» **Task to complete**: Update the records between the lines holding "Where should I" and "Looking at the", inclusive, changing every "Screen dimensions" to "Display size" and leaving everything else as it is. Leave the pictures out of your answer.

» **Information supplied**:
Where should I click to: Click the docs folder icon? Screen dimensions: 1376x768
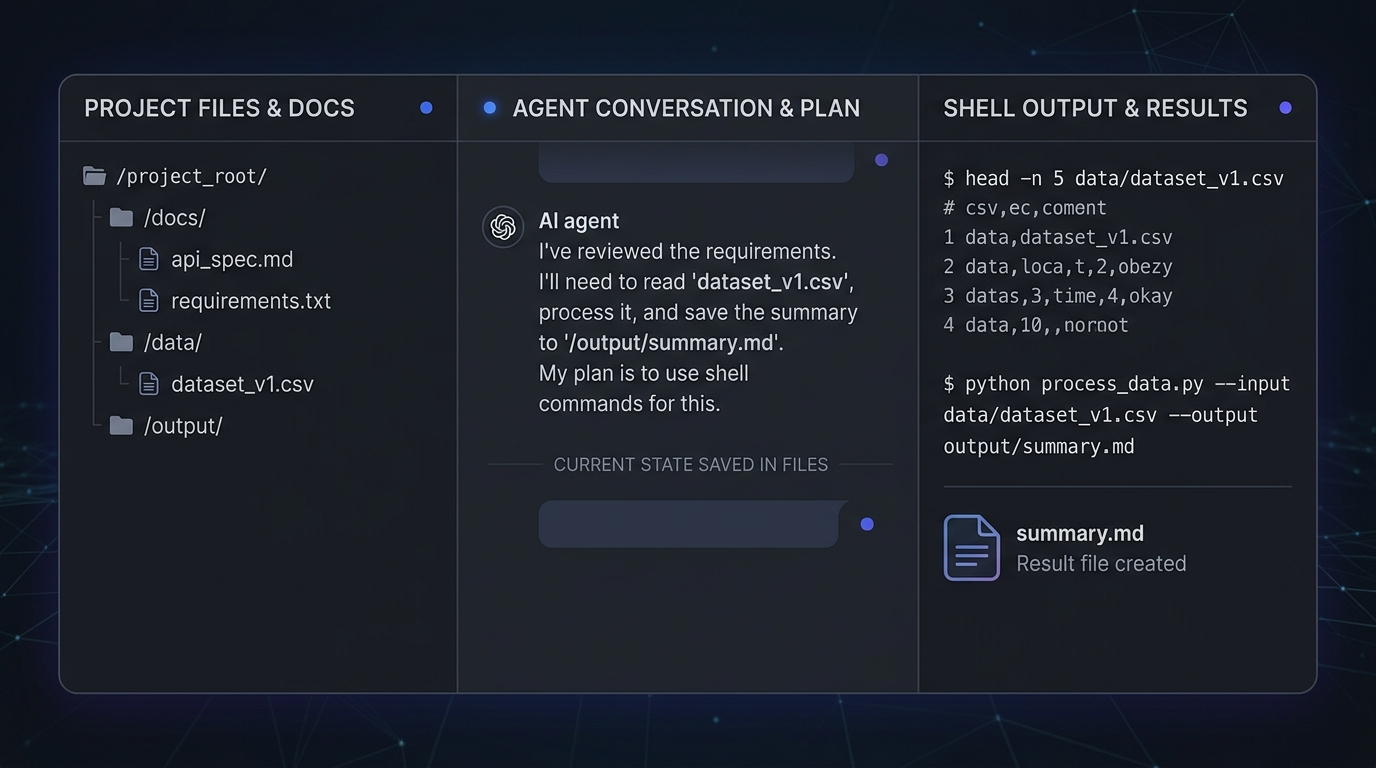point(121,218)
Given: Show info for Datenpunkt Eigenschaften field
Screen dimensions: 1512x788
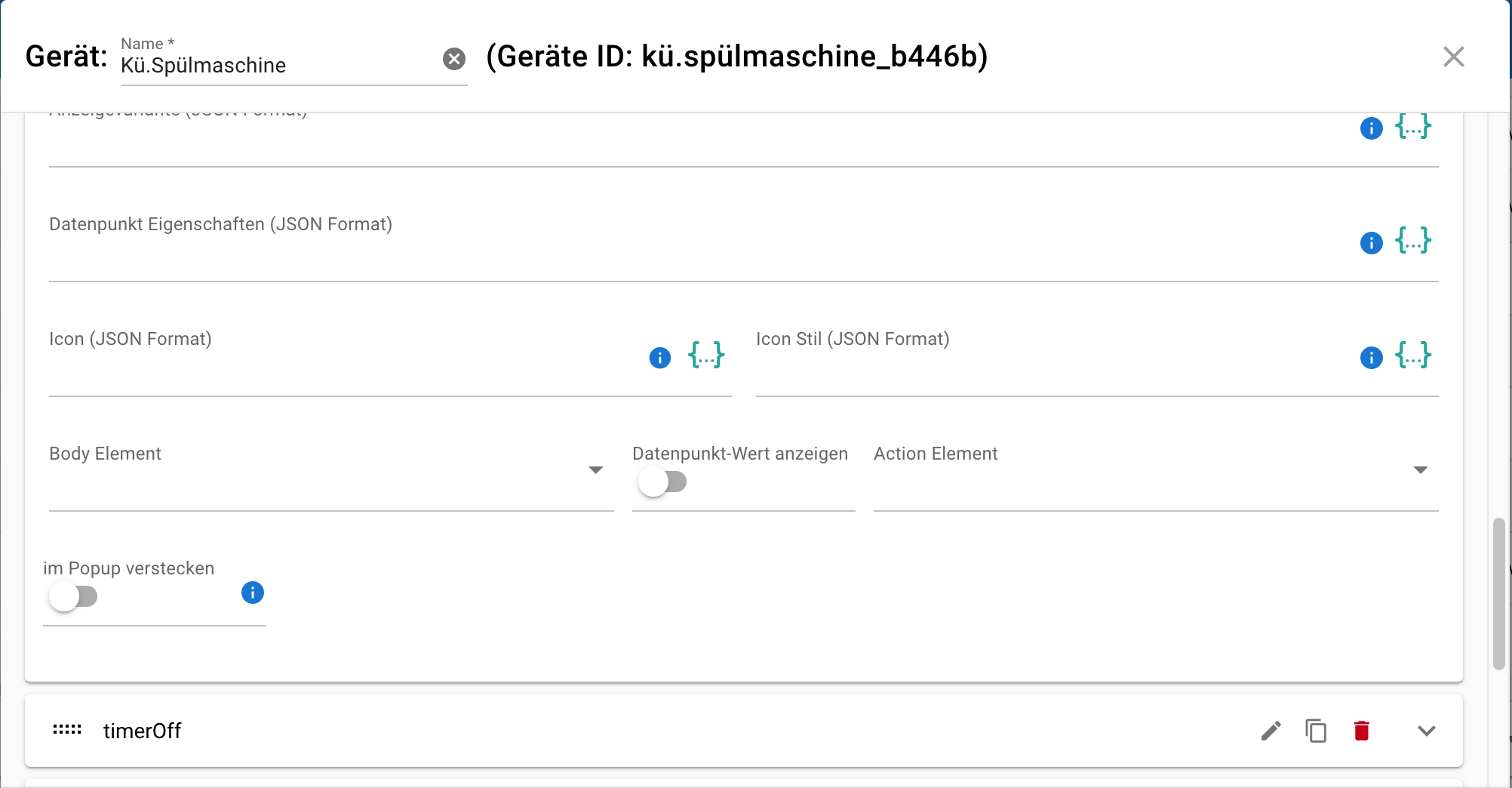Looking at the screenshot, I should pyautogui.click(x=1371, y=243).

--

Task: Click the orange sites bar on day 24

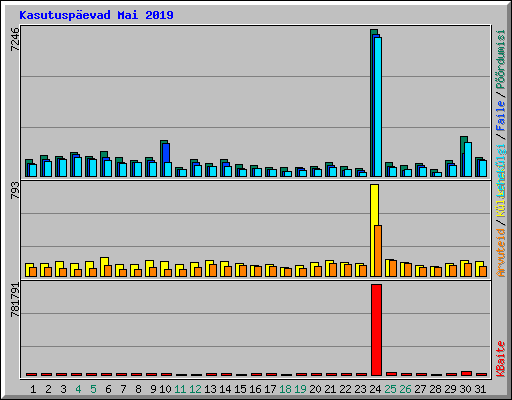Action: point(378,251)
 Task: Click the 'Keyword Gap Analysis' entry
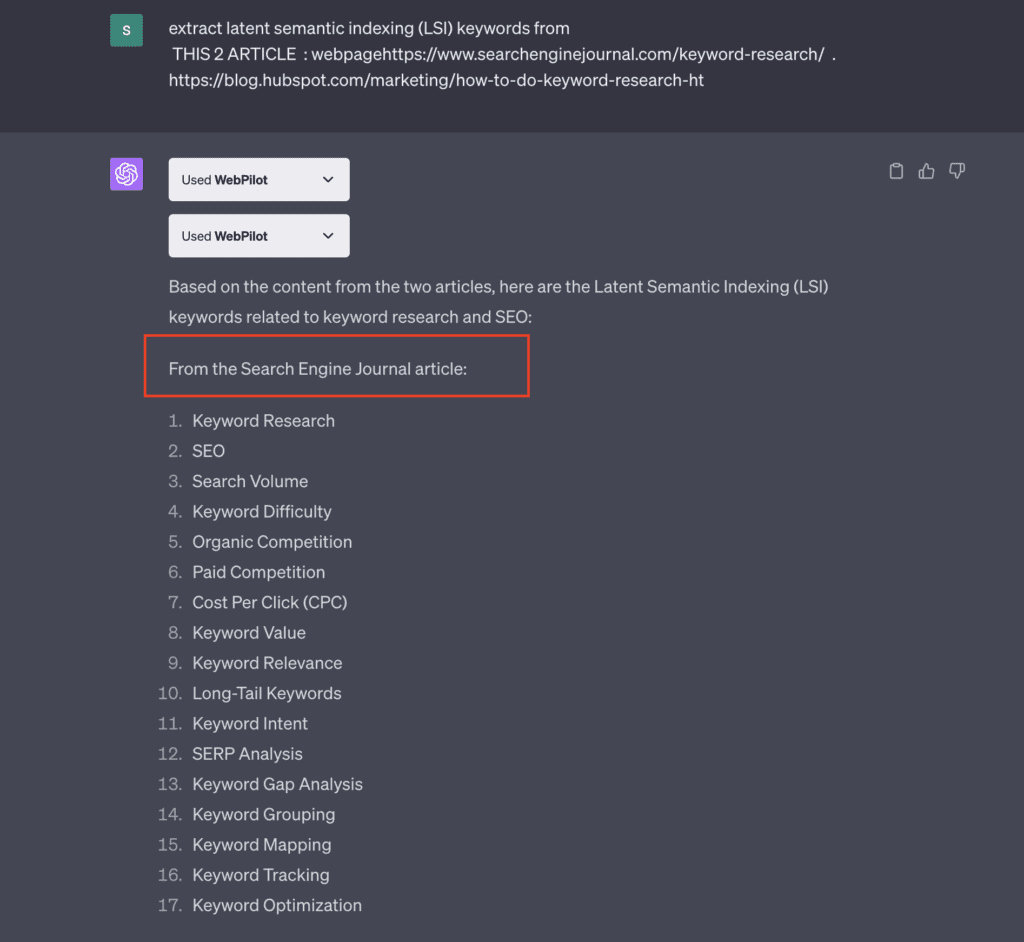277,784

==

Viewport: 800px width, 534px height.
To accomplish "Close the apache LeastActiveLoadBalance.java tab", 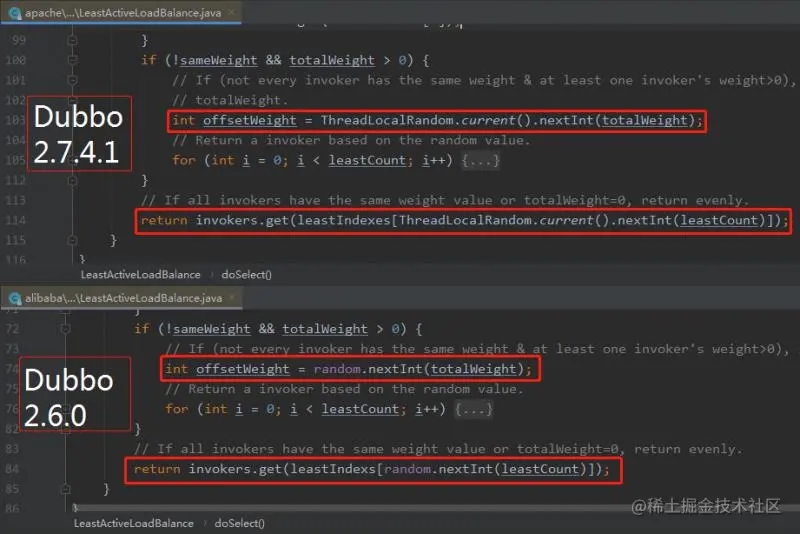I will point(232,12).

» **Reply to the exercise**:
Where should I click to: Click the docs folder icon? Display size: 1376x768
point(121,218)
Given: Show info for Datenpunkt Eigenschaften field
Display size: 1512x788
Looking at the screenshot, I should pyautogui.click(x=1371, y=243).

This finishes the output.